===== Record set =====

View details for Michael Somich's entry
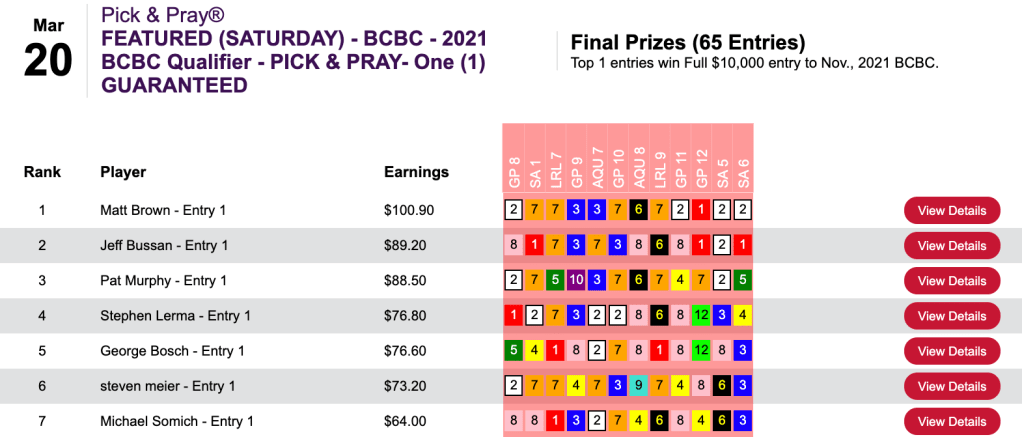Viewport: 1022px width, 437px height. click(951, 421)
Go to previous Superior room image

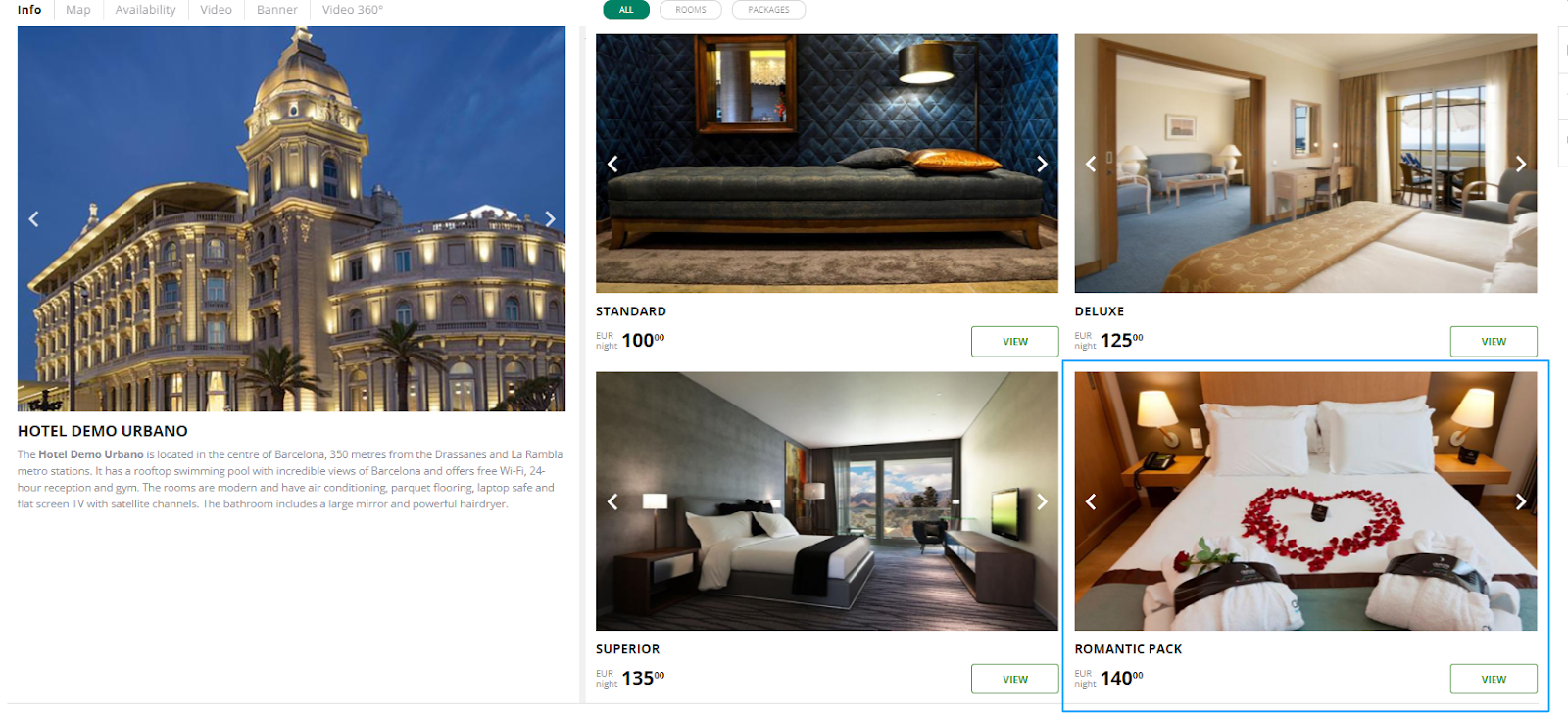pos(612,502)
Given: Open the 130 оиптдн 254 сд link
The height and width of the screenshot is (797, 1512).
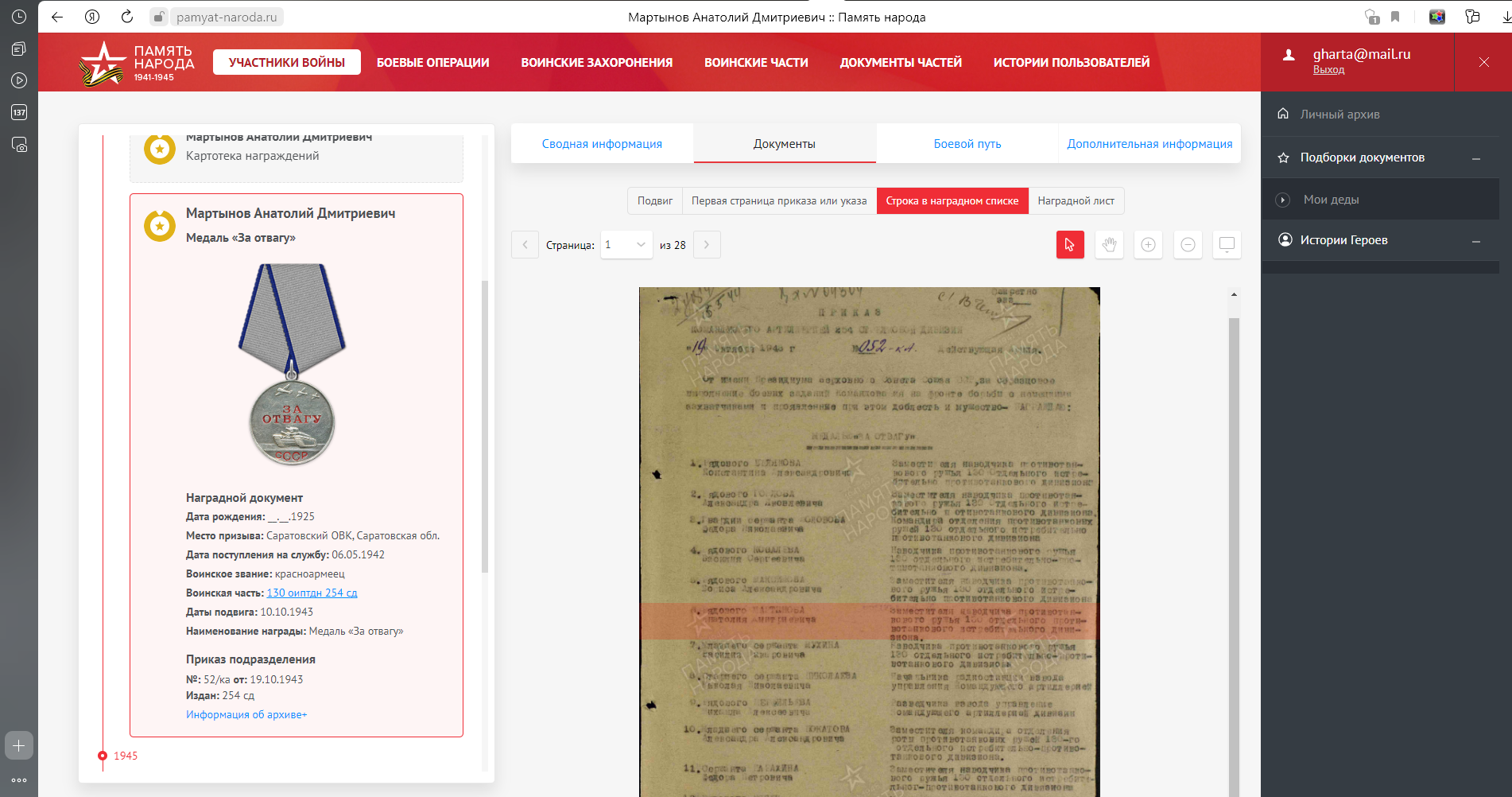Looking at the screenshot, I should (x=312, y=593).

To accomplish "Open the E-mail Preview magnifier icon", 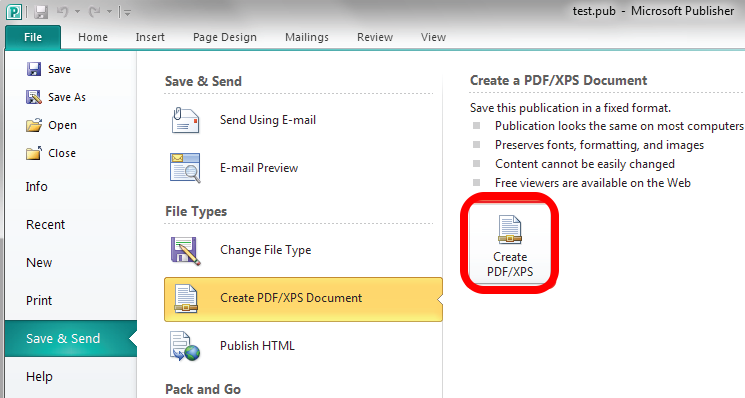I will (x=185, y=168).
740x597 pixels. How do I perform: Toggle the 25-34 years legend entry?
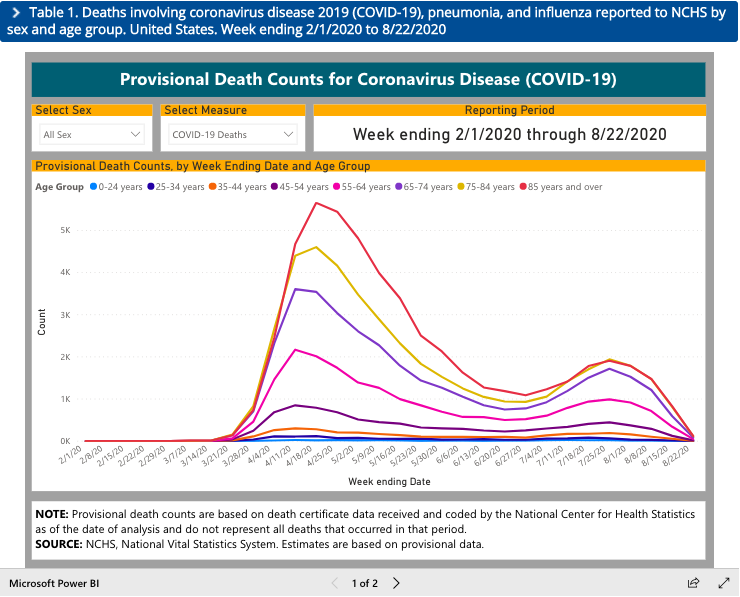click(x=178, y=187)
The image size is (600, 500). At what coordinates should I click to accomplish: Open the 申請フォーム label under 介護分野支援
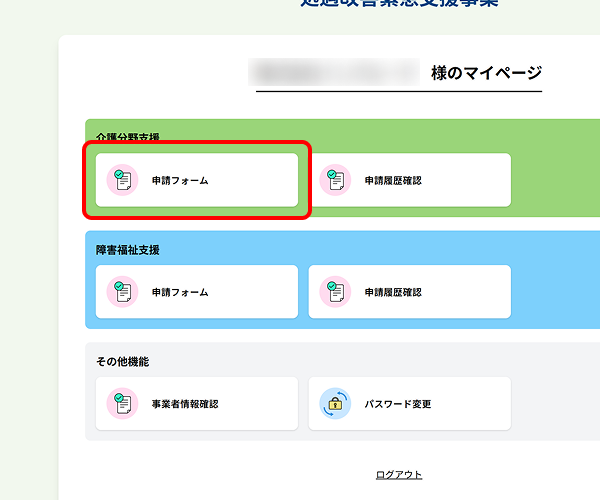(x=180, y=181)
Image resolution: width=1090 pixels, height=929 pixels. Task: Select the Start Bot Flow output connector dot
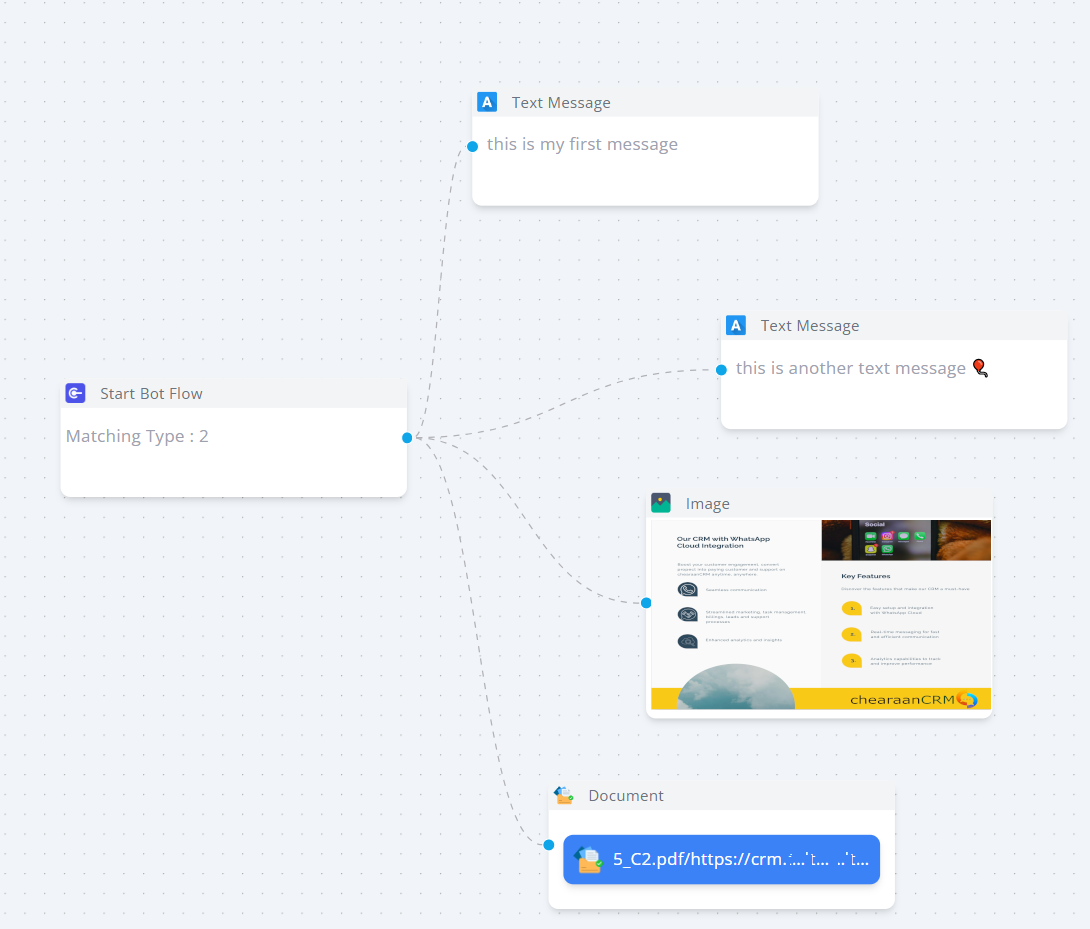pos(407,437)
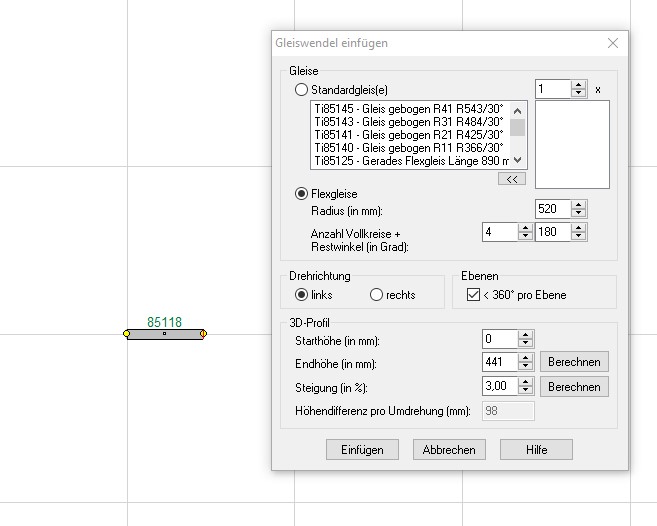The image size is (657, 526).
Task: Click Berechnen next to Steigung
Action: coord(574,387)
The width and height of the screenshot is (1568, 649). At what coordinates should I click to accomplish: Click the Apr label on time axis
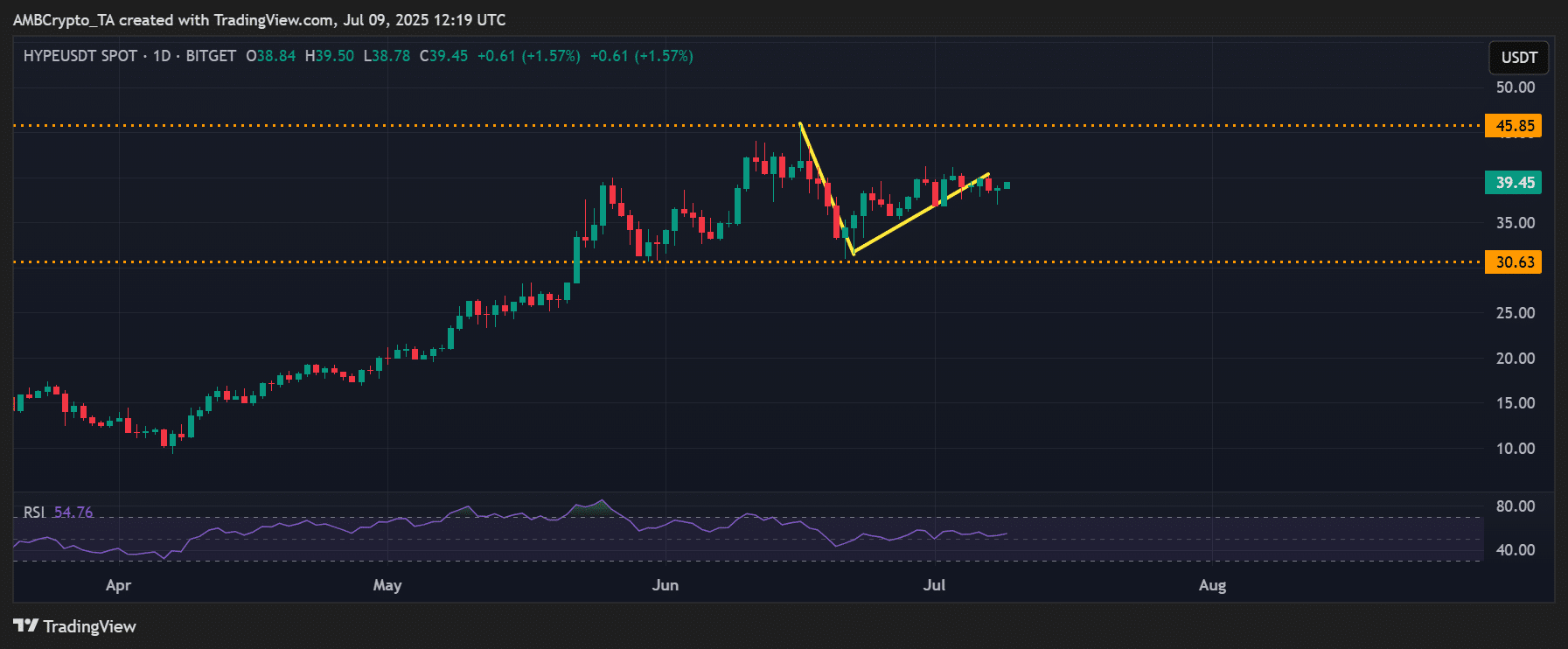click(118, 585)
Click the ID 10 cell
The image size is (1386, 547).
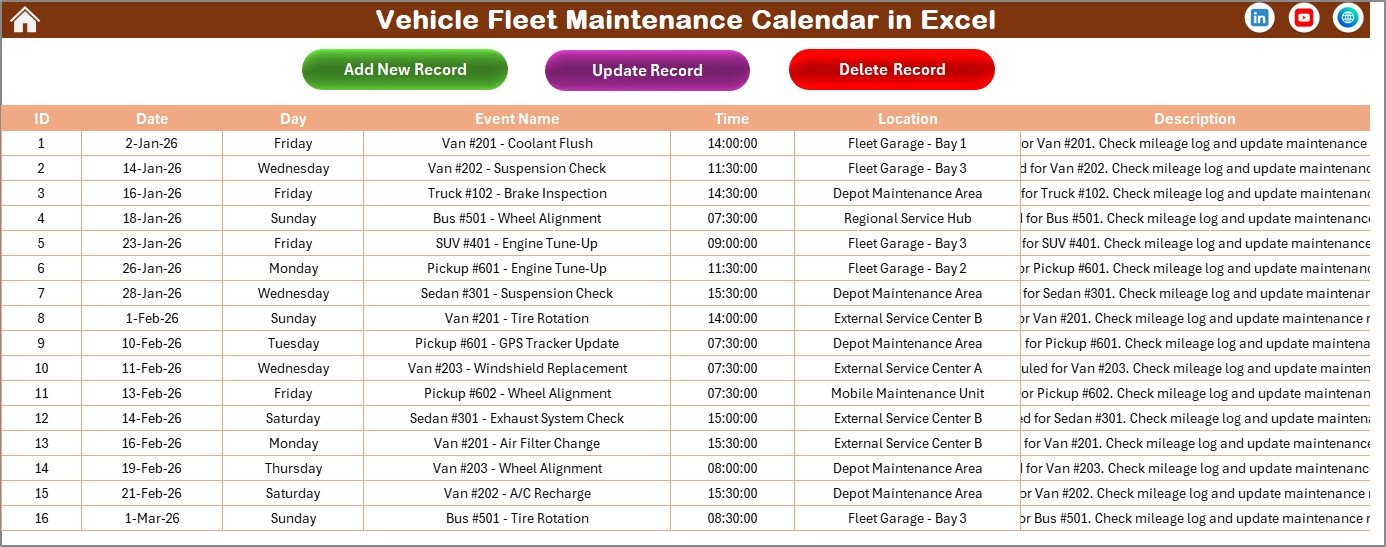point(41,368)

=====

[Work task]: Starting from the line containing "Image resolution: width=1090", repeat each line exactly through the end of the entries, including the last, while leaving pictures out.

[Expected answer]:
Image resolution: width=1090 pixels, height=929 pixels. Task: Select the Start Bot Flow output connector dot
pos(407,437)
The image size is (657, 526).
Task: Click Berechnen next to Steigung
Action: coord(574,387)
The width and height of the screenshot is (1568, 649). At what coordinates should I click to accomplish: Click the Apr label on time axis
click(118, 585)
Click the ID 10 cell
The image size is (1386, 547).
point(41,368)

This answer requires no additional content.